- **Exercise aim**:
Your answer must be an exact transcription of every record below, with the pictures omitted.

- **Input data**:
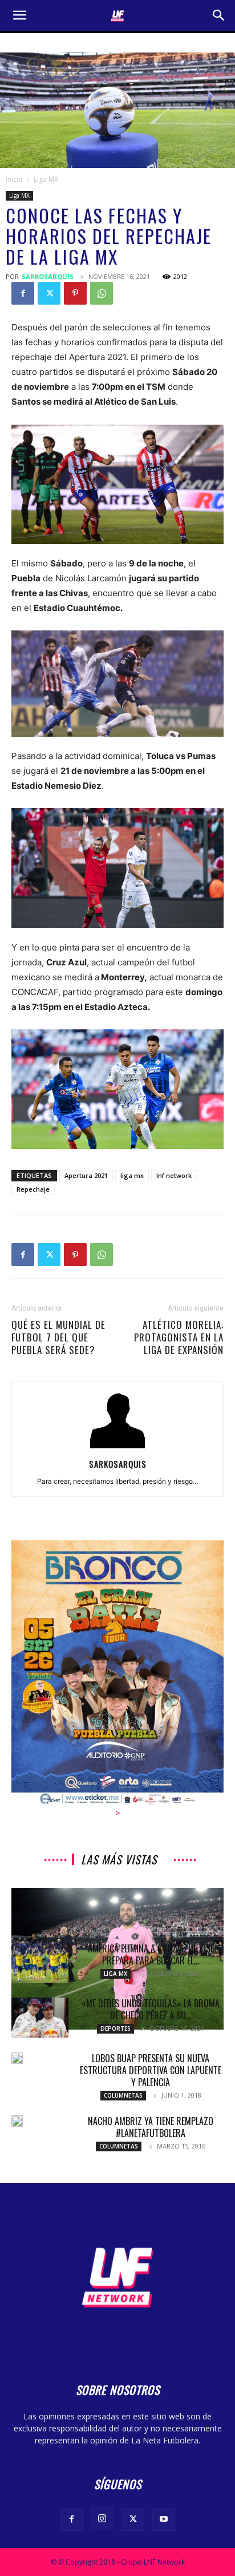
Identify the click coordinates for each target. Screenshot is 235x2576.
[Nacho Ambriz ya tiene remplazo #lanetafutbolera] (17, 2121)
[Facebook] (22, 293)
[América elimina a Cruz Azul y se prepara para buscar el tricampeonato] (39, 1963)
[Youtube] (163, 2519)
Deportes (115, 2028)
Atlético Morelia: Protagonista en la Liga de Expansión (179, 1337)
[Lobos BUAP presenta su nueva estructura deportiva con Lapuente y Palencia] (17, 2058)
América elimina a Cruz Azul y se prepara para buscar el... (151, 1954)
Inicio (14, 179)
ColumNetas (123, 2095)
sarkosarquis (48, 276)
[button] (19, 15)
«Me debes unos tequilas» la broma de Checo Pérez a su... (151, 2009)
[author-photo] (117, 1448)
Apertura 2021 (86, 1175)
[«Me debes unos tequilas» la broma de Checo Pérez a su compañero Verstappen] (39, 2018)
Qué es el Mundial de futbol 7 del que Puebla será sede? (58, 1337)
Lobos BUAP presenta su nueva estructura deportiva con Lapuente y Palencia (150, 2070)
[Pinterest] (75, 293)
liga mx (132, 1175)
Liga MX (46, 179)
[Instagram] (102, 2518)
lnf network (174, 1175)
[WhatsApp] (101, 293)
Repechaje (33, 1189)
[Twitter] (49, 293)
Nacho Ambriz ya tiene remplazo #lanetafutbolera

- **Answer below**:
Identify the click coordinates for each target. Screenshot is 235x2576.
[Nacho Ambriz ya tiene remplazo #lanetafutbolera] (17, 2121)
[Facebook] (22, 293)
[América elimina a Cruz Azul y se prepara para buscar el tricampeonato] (39, 1963)
[Youtube] (163, 2519)
Deportes (115, 2028)
Atlético Morelia: Protagonista en la Liga de Expansión (179, 1337)
[Lobos BUAP presenta su nueva estructura deportiva con Lapuente y Palencia] (17, 2058)
América elimina a Cruz Azul y se prepara para buscar el... (151, 1954)
Inicio (14, 179)
ColumNetas (123, 2095)
sarkosarquis (48, 276)
[button] (19, 15)
«Me debes unos tequilas» la broma de Checo Pérez a su... (151, 2009)
[author-photo] (117, 1448)
Apertura 2021 (86, 1175)
[«Me debes unos tequilas» la broma de Checo Pérez a su compañero Verstappen] (39, 2018)
Qué es el Mundial de futbol 7 del que Puebla será sede? (58, 1337)
Lobos BUAP presenta su nueva estructura deportiva con Lapuente y Palencia (150, 2070)
[Pinterest] (75, 293)
liga mx (132, 1175)
Liga MX (46, 179)
[Instagram] (102, 2518)
lnf network (174, 1175)
[WhatsApp] (101, 293)
Repechaje (33, 1189)
[Twitter] (49, 293)
Nacho Ambriz ya tiene remplazo #lanetafutbolera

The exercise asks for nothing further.